WHAT IS BEING ASKED: Exactly as given, restate each record that follows.

Segment Open

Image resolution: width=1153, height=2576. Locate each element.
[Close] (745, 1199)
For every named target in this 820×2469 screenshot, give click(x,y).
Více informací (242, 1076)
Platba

Segment Closed

RESULT OF THIS TASK:
Image resolution: width=1153, height=2576. Locate each element.
[Close] (745, 1199)
For every named target in this 820×2469 screenshot, give click(x,y).
Více informací (242, 1076)
Platba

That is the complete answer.